# Milk Bread



## chopsaw (Feb 3, 2016)

I found this while searching a few weeks ago .  Waiting for cooler temps to do with some comfort food . This was new to me , but maybe someone has done this . Turned out well ,,, Not sure if I can post a link or not , let me know . 













mkb1 (2).jpg



__ chopsaw
__ Feb 3, 2016


















mkb3.jpg



__ chopsaw
__ Feb 3, 2016


















mkb4.jpg



__ chopsaw
__ Feb 3, 2016


----------



## bfilipowski (Feb 3, 2016)

Recipe and process please. Looks great!


----------



## tropics (Feb 4, 2016)

Bump so maybe a Moderator will answer

Richie


----------



## SmokinAl (Feb 4, 2016)

Can you share the recipe!

They look great!

Al


----------



## chef jimmyj (Feb 4, 2016)

No links, but you can post a recipe you found on the internet. Just give credit to the author...JJ


----------



## whistech (Feb 4, 2016)

Chopsaw, those rolls look delicious!     Please post the recipe.


----------



## tropics (Feb 4, 2016)

I googled it and have a batch of dough rising

Richie


----------



## chopsaw (Feb 4, 2016)

Richie , let us know how it came out . Post some pics and the recipe you used  please . 

I used one from Kindred's restaurant in North Carolina , posted by Catherine O'Donnell .

5 1/3 cups bread flour 

1 cup heavy cream 

1'3 cup honey 

3 TB nfdm

2TB Kosher salt 

3 eggs ( 2 for mix , 1 for wash  )

4 TB unsalted butter 

1 cup of water 

coarse salt 

Cook 1/3 cup flour with the 1 cup of water into a paste . Not as thick as a roux but same idea . 

add cream and honey mix until smooth 

pour into mixing bowl  (  LET THE MIXTURE COOL SO IT WON'T KILL THE YEAST   she left that part out  ) then add milk powder , yeast , Kosher salt . 2 eggs and the 5 cups of flour .  

Mix to combine ( IT WAS DRY AT FIRST , BUT IT CAME TOGETHER ) 

add butter 1 TB at a time . 

Put in grease bowl to rise , about an hour . 

So the idea behind this is to form it into separate balls of dough after the first rise , and put into the baking vessel , and let rise again .  

You can figure out the size of the ball  for what you are using . 

After 2nd rise brush with egg wash and sprinkle with coarse salt . 

bake @ 375 . I  checked for IT of 190 . It was perfect , and very good . 

Thanks to Catherine O'Donnell for the original recipe .


----------



## tropics (Feb 5, 2016)

I used King Arthur recipe

Richie

http://www.kingarthurflour.com/recipes/japanese-milk-bread-rolls-recipe


----------

DATA FOR ANALYSIS
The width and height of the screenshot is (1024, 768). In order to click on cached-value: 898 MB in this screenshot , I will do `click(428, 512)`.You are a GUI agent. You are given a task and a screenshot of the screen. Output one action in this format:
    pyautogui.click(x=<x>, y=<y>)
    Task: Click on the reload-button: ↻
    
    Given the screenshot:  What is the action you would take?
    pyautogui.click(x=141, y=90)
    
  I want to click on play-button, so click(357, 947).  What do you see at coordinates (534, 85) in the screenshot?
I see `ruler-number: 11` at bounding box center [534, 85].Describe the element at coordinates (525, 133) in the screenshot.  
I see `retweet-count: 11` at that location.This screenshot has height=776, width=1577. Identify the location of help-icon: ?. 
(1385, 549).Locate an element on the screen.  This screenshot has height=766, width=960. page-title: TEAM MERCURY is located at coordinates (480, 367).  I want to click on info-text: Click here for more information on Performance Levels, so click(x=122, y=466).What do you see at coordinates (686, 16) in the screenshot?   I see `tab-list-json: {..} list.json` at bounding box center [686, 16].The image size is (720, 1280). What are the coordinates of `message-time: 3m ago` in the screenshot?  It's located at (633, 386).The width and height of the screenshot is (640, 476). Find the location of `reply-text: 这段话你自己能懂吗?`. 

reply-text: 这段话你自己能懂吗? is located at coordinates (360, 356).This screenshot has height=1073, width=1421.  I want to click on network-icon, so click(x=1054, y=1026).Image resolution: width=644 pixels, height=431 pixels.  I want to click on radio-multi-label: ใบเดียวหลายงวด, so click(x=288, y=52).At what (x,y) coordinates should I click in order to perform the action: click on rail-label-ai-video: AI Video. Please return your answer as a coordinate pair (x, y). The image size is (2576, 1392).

THE TASK
Rewrite the part of the milk bread thread that opens with the words containing "Put in grease" and closes with "rise again .", putting "loaf pan" in place of "baking vessel". The lines after the milk bread thread come from a separate source.

ANSWER TO THIS EXERCISE
Put in grease bowl to rise , about an hour . 

So the idea behind this is to form it into separate balls of dough after the first rise , and put into the loaf pan , and let rise again .